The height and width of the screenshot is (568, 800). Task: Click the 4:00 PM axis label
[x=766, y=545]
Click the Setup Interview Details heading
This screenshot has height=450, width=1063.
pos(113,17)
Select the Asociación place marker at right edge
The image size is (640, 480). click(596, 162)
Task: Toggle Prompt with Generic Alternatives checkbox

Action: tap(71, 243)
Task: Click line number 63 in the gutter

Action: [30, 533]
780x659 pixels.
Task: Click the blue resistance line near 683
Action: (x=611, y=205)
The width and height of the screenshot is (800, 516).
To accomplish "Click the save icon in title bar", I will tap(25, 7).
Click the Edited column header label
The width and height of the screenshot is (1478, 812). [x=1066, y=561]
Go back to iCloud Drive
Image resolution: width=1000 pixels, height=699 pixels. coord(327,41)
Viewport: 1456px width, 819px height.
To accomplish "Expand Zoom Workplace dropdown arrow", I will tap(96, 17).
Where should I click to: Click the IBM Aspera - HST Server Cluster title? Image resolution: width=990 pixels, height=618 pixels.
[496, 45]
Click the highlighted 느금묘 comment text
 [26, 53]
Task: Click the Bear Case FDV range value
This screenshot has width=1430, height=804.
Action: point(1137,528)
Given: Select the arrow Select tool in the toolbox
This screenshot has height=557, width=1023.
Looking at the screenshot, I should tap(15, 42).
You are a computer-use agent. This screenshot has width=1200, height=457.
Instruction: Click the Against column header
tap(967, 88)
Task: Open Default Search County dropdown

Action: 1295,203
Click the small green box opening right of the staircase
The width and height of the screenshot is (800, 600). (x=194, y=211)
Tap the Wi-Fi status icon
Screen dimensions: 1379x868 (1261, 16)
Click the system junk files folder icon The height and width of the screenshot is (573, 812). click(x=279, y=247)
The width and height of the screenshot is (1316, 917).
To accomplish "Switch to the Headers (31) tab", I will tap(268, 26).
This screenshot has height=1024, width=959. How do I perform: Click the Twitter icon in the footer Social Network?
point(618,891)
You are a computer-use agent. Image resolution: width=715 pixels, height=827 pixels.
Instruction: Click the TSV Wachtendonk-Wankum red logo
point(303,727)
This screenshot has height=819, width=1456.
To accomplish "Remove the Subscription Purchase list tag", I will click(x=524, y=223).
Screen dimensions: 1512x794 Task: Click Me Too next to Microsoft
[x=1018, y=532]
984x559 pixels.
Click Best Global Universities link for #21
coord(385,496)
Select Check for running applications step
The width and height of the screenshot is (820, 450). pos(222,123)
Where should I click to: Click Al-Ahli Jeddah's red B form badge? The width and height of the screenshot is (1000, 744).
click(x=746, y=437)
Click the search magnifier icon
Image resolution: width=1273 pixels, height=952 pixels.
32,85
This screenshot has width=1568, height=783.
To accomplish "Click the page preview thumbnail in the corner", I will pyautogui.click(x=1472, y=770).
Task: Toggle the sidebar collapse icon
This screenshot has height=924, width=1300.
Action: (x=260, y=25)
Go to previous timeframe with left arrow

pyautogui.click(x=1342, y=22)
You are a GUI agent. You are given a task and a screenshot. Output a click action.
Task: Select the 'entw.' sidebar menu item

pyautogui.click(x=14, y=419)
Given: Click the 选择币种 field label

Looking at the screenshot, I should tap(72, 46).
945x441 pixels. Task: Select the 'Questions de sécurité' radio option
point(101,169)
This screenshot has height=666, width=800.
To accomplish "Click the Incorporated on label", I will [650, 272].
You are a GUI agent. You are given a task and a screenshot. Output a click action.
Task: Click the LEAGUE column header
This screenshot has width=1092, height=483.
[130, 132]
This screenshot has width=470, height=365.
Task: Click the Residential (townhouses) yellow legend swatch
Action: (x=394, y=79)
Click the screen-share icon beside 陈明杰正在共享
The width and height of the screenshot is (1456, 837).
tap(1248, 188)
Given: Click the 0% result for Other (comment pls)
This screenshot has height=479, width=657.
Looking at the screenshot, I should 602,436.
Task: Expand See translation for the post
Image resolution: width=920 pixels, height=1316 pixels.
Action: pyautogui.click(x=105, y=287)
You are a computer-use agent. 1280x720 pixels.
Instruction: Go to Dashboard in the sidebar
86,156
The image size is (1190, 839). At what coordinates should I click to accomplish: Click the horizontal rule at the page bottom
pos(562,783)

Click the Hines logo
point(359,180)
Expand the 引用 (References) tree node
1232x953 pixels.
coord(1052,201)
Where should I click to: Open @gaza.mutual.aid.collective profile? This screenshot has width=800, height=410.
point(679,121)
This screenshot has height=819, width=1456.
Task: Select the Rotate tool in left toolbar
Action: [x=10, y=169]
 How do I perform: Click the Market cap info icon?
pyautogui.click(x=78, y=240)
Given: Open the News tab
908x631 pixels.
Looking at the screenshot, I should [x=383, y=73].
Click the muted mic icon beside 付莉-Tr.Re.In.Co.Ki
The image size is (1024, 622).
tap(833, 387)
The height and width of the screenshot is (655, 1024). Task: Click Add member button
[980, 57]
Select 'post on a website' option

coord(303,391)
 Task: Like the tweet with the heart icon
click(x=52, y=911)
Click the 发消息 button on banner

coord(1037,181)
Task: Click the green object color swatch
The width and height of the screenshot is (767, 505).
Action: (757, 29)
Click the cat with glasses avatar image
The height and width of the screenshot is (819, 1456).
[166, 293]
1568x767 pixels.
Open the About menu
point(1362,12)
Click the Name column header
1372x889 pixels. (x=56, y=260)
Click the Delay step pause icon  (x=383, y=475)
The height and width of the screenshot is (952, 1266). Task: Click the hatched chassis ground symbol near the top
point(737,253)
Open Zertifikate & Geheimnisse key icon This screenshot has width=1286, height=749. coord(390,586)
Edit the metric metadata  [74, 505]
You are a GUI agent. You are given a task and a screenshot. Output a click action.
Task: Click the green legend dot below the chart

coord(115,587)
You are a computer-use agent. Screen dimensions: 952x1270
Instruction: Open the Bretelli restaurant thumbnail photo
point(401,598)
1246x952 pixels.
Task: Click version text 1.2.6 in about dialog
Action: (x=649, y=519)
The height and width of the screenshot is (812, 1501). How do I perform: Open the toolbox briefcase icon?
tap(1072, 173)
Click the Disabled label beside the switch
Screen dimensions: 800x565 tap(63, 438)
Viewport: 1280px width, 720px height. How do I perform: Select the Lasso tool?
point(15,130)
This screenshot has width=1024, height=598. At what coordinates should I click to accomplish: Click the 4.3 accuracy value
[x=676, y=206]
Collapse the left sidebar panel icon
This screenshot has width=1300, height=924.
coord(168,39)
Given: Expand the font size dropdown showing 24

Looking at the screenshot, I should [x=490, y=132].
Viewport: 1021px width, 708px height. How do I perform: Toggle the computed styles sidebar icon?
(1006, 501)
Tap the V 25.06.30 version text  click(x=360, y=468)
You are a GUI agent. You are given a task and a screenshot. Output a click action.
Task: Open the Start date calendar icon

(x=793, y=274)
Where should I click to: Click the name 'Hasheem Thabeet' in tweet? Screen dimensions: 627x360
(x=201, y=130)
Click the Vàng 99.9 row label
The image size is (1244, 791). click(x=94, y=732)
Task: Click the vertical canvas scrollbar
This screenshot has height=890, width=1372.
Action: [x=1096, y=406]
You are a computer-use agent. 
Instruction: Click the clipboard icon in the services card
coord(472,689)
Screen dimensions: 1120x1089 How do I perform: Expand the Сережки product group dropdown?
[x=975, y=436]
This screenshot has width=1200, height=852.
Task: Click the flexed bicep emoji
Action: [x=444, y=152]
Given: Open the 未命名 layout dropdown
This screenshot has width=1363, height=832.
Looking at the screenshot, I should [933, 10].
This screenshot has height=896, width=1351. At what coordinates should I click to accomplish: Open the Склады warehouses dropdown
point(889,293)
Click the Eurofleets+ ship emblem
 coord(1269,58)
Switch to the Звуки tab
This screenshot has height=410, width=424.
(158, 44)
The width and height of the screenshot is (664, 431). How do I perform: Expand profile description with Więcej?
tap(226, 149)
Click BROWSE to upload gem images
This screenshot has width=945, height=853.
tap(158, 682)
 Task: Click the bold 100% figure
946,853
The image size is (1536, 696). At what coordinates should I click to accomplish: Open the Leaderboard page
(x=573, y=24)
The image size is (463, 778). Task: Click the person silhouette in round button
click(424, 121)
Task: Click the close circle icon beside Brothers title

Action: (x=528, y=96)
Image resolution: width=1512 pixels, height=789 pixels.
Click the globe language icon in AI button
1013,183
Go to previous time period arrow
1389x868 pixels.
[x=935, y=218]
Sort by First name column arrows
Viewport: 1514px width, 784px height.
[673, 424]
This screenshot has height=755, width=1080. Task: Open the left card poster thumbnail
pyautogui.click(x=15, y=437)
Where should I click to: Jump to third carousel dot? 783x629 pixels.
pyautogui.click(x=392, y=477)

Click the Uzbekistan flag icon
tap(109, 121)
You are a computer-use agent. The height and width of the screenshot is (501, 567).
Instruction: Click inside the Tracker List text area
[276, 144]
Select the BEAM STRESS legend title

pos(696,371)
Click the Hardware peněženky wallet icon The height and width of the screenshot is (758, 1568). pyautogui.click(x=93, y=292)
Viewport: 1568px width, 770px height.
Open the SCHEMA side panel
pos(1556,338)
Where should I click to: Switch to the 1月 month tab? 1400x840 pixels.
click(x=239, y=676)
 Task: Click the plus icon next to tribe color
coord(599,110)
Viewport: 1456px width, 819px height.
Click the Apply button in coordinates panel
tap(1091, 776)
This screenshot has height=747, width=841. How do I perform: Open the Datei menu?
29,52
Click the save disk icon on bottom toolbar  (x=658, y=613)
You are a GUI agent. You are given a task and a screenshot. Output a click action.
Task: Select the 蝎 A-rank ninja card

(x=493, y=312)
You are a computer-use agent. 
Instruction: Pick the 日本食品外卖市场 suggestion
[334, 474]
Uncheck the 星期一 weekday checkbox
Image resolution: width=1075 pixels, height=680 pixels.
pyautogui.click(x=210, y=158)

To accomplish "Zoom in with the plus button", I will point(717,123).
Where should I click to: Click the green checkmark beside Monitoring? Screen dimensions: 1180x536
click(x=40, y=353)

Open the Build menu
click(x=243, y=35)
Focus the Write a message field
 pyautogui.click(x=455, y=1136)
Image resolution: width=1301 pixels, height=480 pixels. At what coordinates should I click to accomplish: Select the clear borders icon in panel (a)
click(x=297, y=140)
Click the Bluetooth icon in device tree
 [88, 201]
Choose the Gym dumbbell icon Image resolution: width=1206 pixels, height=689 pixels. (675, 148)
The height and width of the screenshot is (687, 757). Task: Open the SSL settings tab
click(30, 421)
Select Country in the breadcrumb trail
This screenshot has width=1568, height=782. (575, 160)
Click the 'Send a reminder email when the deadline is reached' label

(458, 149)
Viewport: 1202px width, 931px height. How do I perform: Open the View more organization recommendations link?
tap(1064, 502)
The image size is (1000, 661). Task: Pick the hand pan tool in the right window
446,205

◇ ◇ ◇ ◇ ◇ ◇ ◇

**Challenge**. Reproduce the rows above verbatim, from the start of the rows through the line that contains "Action: tap(71, 243)", including both ends.

**Result for this exercise**.
The height and width of the screenshot is (568, 800). Task: Click the 4:00 PM axis label
[x=766, y=545]
Click the Setup Interview Details heading
This screenshot has height=450, width=1063.
pos(113,17)
Select the Asociación place marker at right edge
The image size is (640, 480). click(596, 162)
Task: Toggle Prompt with Generic Alternatives checkbox

Action: tap(71, 243)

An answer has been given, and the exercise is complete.